The picture may not be clear. (I'm a horrible photographer.) The far right hardscape object with the moss is a rock. The Anubia is resting on a separate piece just to the left of the moss.

I've got to add CO2 and ferts promptly. The original crypt started melting when I added the new plants. I think it's suffering a nutrient deficiency.
 
Still havn't gotten CO2 and ferts in there, starting to pay for it. The increased plant load is robbing some of the previous occupants of nutrients they need. Crypts suffering the worst. Must find time to do this soon!

Taking out the vines, there's plenty of nutrient removal going on.
 
Arg!

Massive snail death over the weekend. Water testing positive for nitrites and negative for nitrates. (I use test strips at work, numbers not very reliable.)

Some of the snails might survive, they are currently withdrawn into thier shells. Doing massive water changes. Perhaps I should not feed on Fridays, right before weekend lights out in a plant-filter system.

Glad I havn't gotten the shrimp yet. Still want to tinker with the plants more first.
 
oh, thats too bad, sorry about your loss. Must be hard to keep a powerless tank. I had one that I kept in front of my window with a few feeder guppies and they are still alive today after almost 3 years(althought they are in a different tank). Good luck with the remaining snails and shrimp once you get some.
 
Good news:
No MTS bodies found, one MTS survivor seen.

Doing twice dailiy 50% changes, removed a couple dozen ramshorn bodies.
 
Left lights on over the weekend for maximum absorbtion of nitrogen.
Back to 0 nitrite, 0 nitrate.
One MTS survivor seen.
Unidentified snail eggs hainging out in a corner.
Tons of algae, expect that to go away in next weekend's blackout.
Resuming feeding at 1/4 algae tablet every other day. (Skipping Fridays)

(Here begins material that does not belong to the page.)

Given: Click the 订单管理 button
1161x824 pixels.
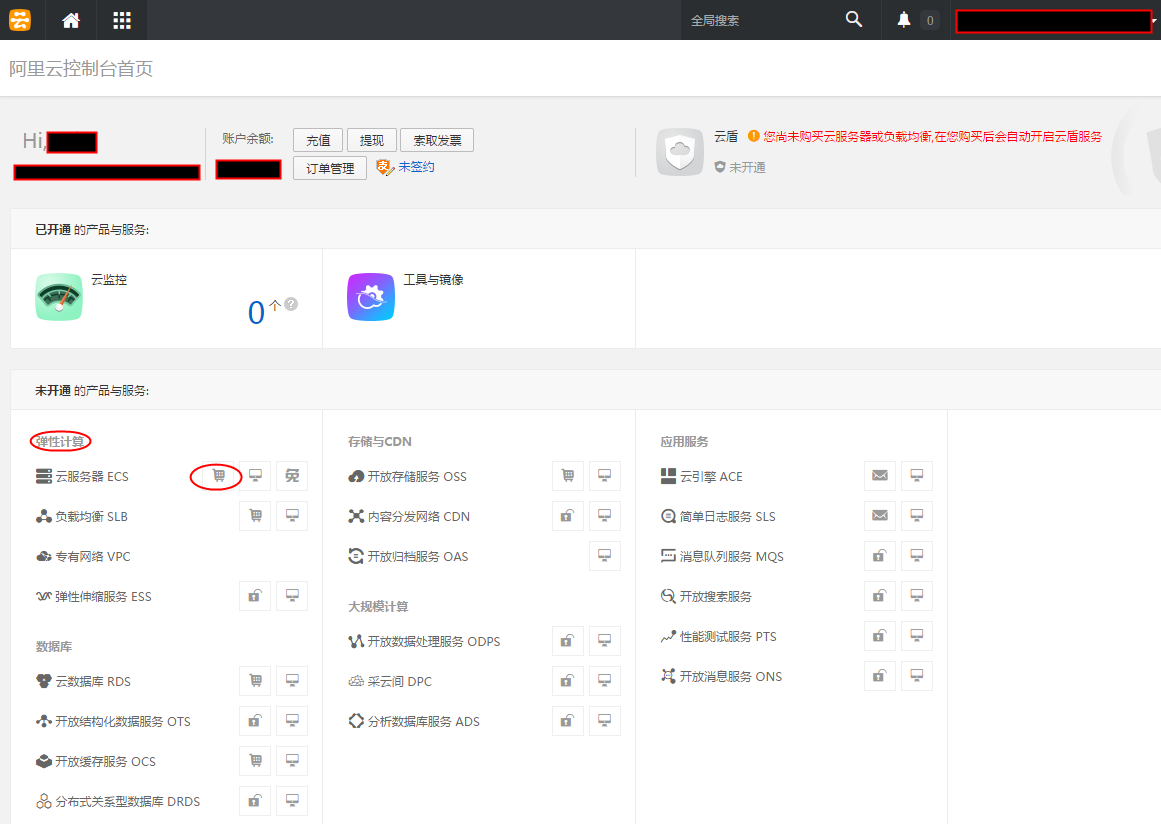Looking at the screenshot, I should click(x=330, y=168).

Will be moving to a diffrent cube with some natural light on Friday. (I'm getting the aisle side of a south-facing-windowed cube.) Will keep you updated on how that affects things. Will likely re-scape after the move, will get you pictures of that in a couple weeks.
 
Opinions on proposed procedure for fertilizing 2.5 gallon without liquids at work? I based it off of the PMDD paper on the krib, and someone here's recipie for DIY root tabs.

Mix:
1 T Trace Element Mix
2 t K2SO4
1 t KNO3
2.5 T MgSO47H2O
.25 c clay powder

makes ~25.5 tsp
remove 1 tsp ~= 1/25.5th of batch ~= 25 doses for 2.5 gallon tank
remaining 24.5 tsp ~= 20 doses for 75 gallon tank - divert to 75 gallon project.

Mix additional .25 c clay powder with the seperated 1 tsp of base mix, add water until workable, form 50 root tabs, let dry.

Use 2 root tabs per week after 50% water change.

The root tabs should take up to a month to disolve, but after several weeks of dosing, we will reach an equilibrium level of ferts.
 
You could try dry dosing. This would require having a scale with fairly good precision, so it may not end up being entirely practicle. If you are able to measure out small enough doses, you could then place the measured doses into one of those daily medicine containers. Each day just dose one of the compartments.

Another option would be to mix up the liquid ferts at home and then use one of those children's measuring shringes to hold the fert. Many of these have a cap that covers the tip of the shringe for storage. You could either fill and bring to work each day, or buy enough to do an entire week's worth. Just uncap and dose with no measuring at the office.
 
I tried the above proposal. Way too much clay. I should have added only 1 Tsp of clay powder to the 1 tsp of mix, and added water by the drop. I ended up making up half the batch into 145 pellets. That would be around 14 pellets per weekly dose. This would allow better distribution, just not what I had in mind.

If I could find a good dropper bottle, liquid ferts might be a good solution. I'm just not sure where to get one.

There are scales in the building that are precise enough to measure out dry ferts, but they're legally biohazardous. I can't bring anything back out of the lab that's been in contact with them. My scale at home isn't very precise. I considered dry dosing, but figured I'd have to dilute the powder somehow, maybe with sand to be measurable.